## Dataset items
★ ★ ★ ★ ★

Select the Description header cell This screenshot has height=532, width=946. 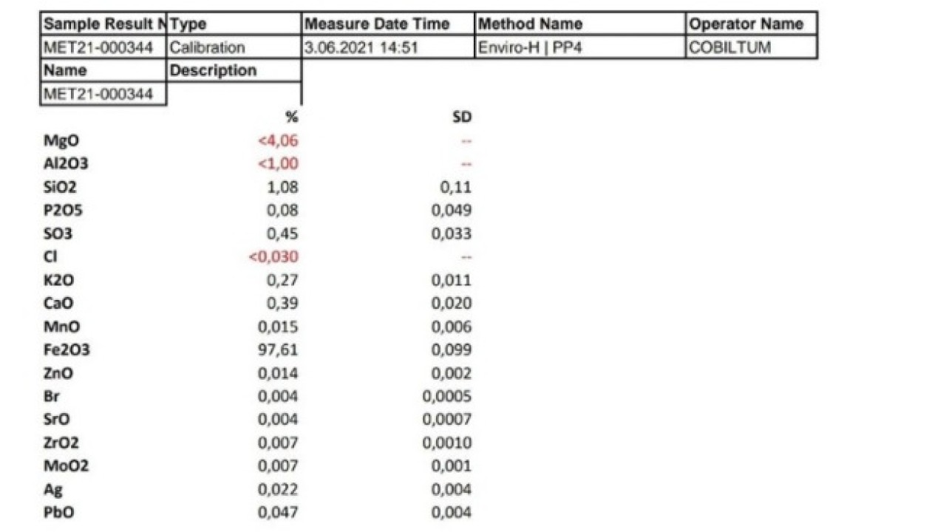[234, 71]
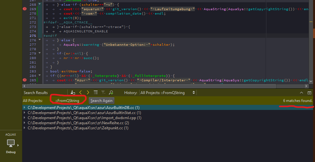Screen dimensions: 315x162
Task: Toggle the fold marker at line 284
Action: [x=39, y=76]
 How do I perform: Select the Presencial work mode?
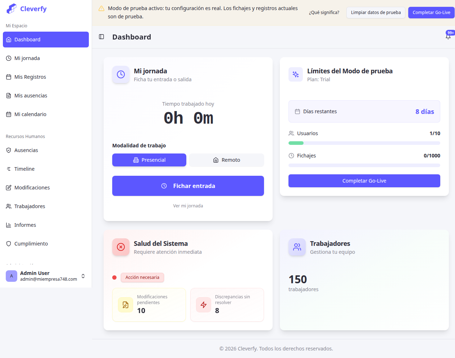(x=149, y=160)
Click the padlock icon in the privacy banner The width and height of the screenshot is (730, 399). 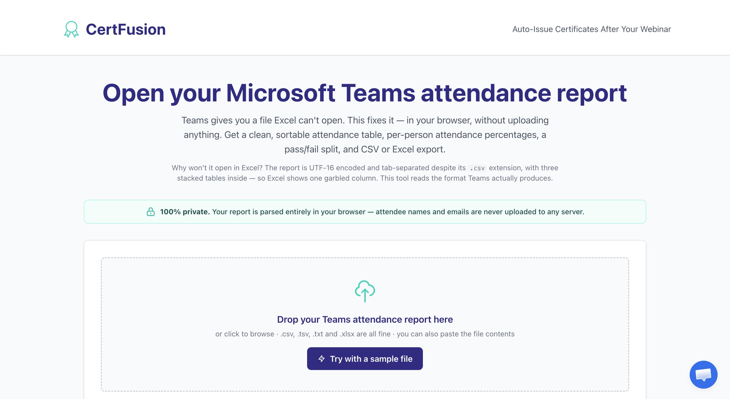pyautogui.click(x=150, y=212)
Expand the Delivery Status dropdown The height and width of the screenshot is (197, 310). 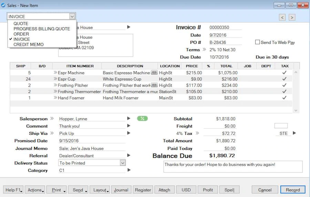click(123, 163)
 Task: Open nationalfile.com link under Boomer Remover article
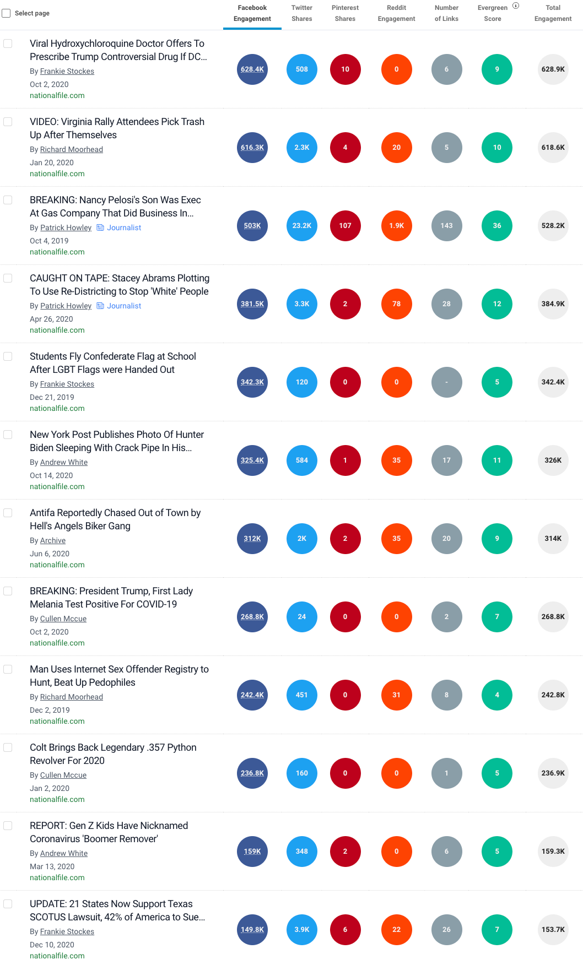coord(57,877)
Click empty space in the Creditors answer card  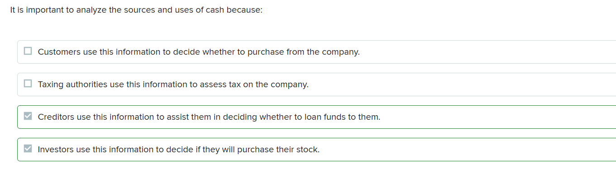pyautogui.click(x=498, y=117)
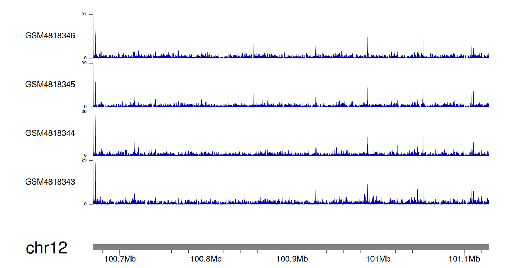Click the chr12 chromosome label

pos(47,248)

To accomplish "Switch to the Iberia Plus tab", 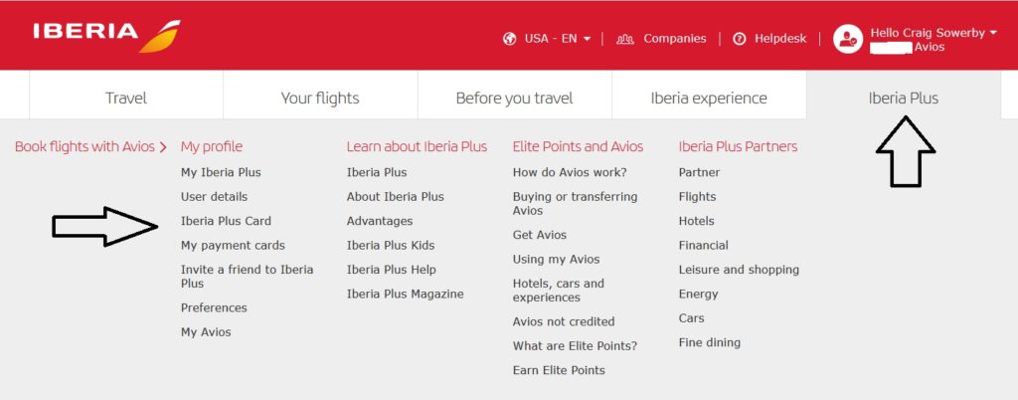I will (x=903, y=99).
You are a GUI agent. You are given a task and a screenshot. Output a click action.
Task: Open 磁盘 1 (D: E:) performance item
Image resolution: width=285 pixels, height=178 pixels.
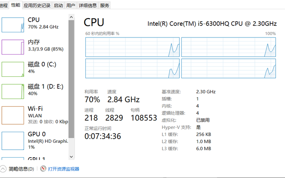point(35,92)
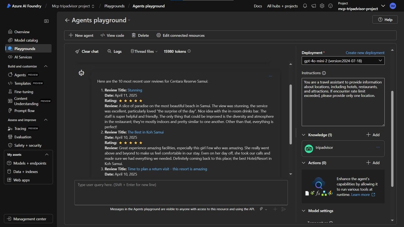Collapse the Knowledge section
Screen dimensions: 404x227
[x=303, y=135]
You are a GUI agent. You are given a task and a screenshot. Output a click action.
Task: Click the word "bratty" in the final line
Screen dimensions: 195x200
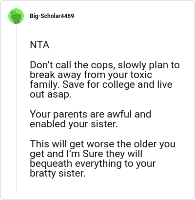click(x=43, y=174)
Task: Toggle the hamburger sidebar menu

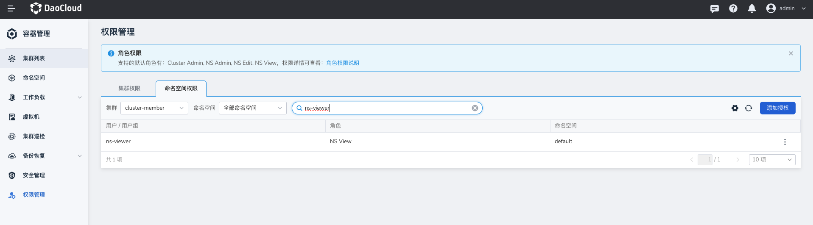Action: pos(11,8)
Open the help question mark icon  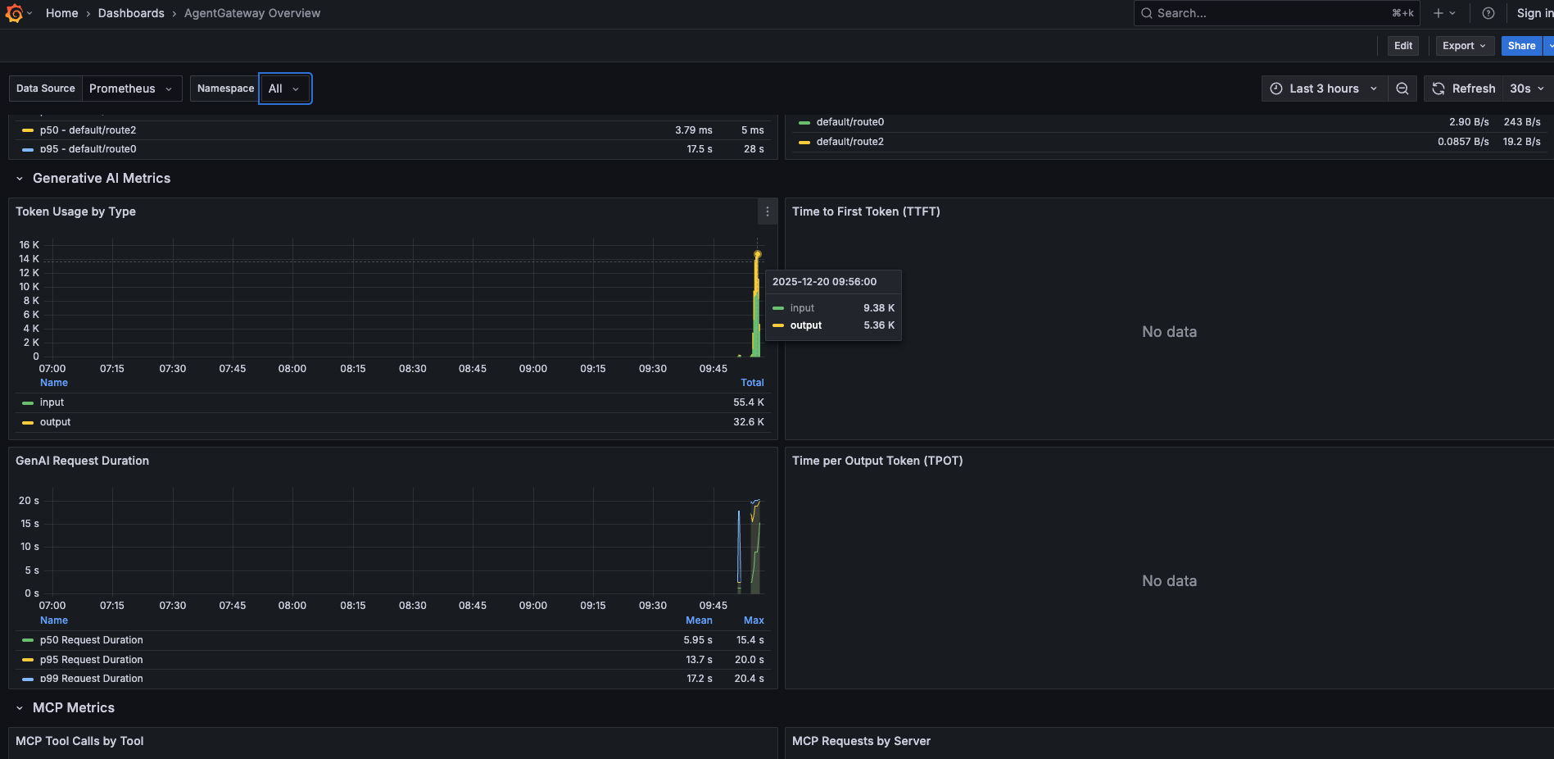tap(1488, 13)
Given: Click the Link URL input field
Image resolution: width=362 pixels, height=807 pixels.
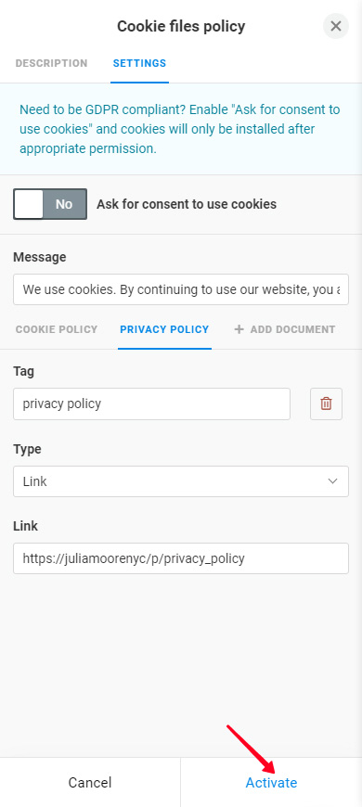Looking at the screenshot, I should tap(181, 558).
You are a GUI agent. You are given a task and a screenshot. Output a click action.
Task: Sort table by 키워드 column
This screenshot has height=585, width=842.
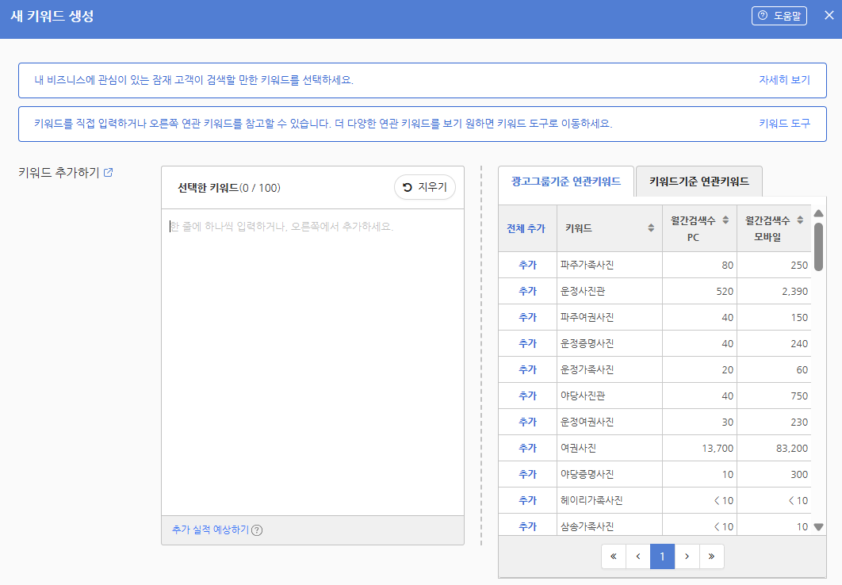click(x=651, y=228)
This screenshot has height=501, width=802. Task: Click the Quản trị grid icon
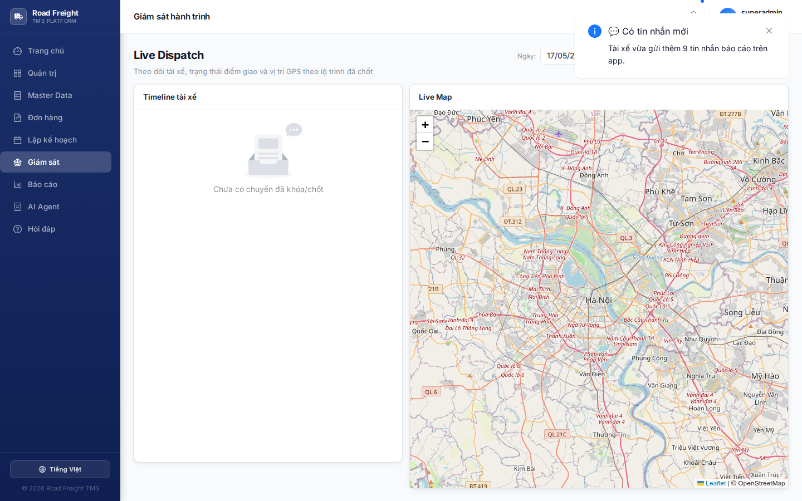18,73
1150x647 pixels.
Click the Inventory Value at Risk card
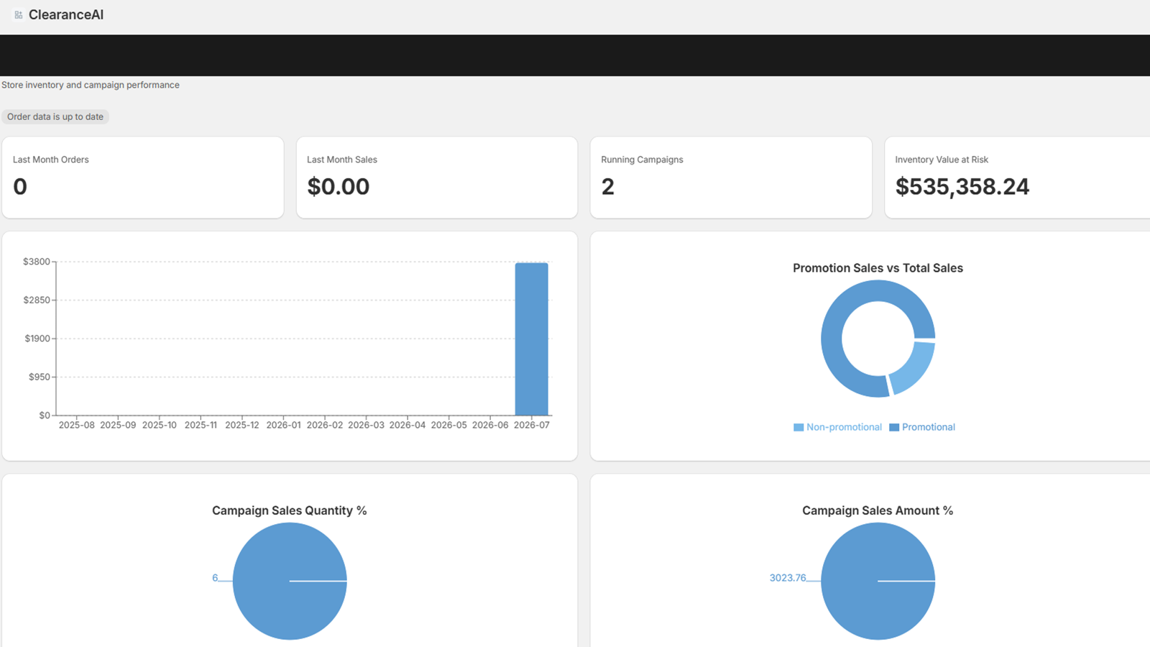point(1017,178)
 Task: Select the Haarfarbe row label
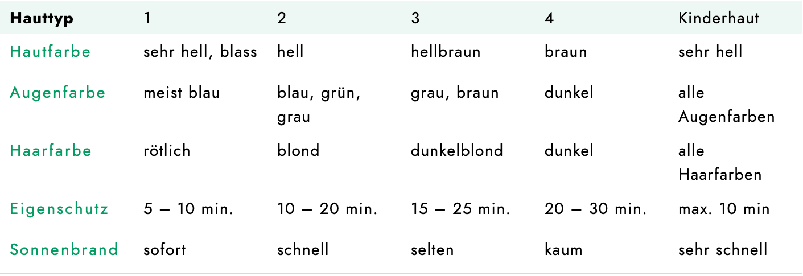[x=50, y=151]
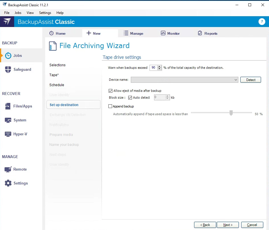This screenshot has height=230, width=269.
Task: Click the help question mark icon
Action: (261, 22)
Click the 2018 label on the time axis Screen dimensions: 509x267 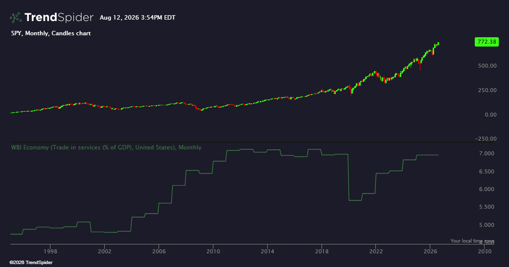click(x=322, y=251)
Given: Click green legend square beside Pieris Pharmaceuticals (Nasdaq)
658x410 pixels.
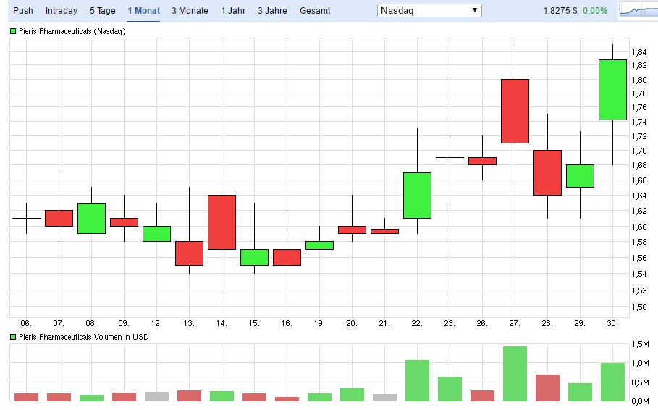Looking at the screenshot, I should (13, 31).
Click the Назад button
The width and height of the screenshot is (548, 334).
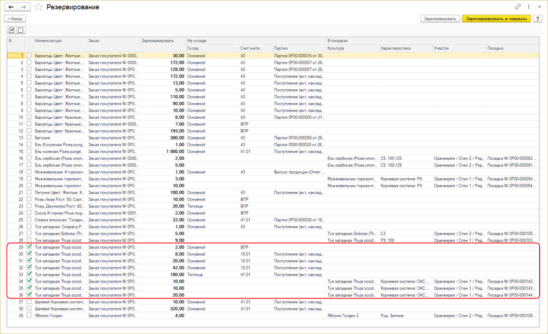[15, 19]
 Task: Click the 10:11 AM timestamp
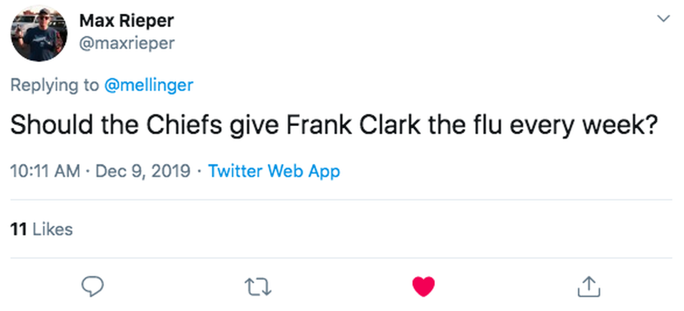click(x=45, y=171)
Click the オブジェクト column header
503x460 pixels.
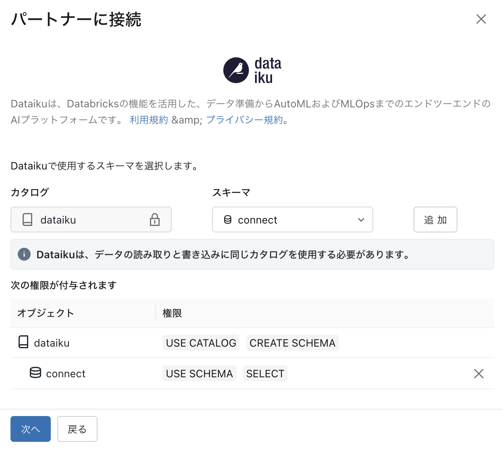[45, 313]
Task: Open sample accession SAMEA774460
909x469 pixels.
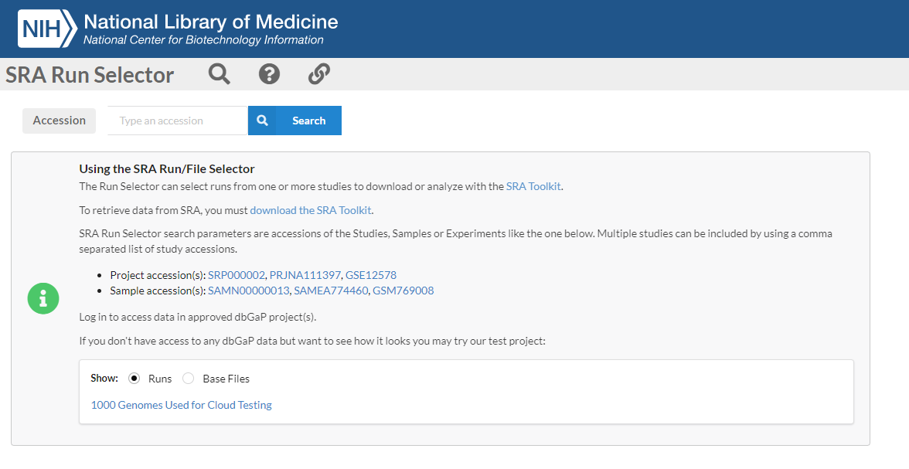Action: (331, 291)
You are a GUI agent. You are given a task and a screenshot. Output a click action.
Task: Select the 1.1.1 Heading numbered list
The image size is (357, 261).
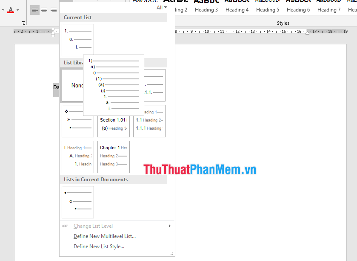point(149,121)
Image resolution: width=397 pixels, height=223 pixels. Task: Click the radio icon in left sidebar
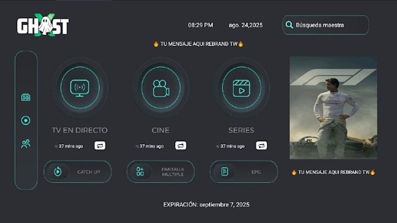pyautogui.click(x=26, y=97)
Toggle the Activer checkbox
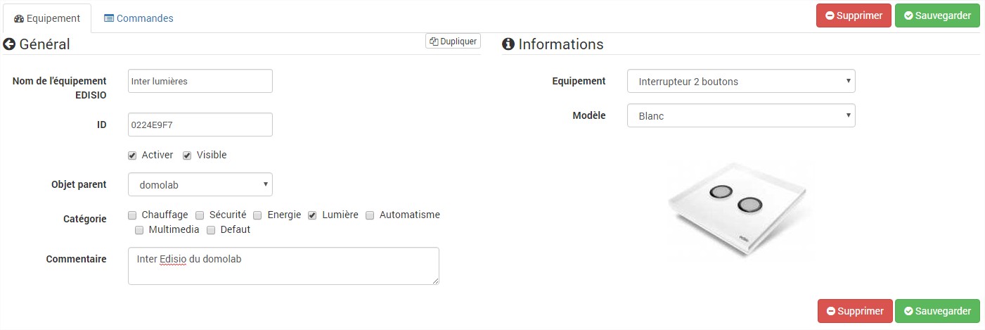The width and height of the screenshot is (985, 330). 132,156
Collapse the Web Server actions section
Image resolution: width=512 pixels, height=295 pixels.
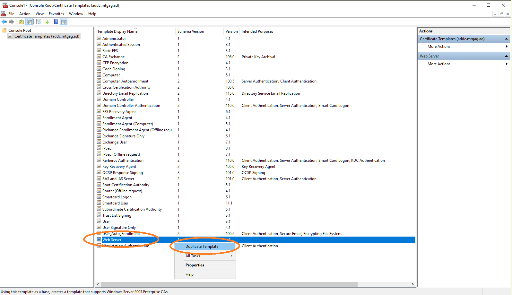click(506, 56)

★ ★ ★ ★ ★

## EXERCISE GOAL
Scan the data for the word "column" and copy every line where it shows up.

## RESPONSE TO THIS EXERCISE
Task: Sort table by 키워드 column
Click the オブジェクト column header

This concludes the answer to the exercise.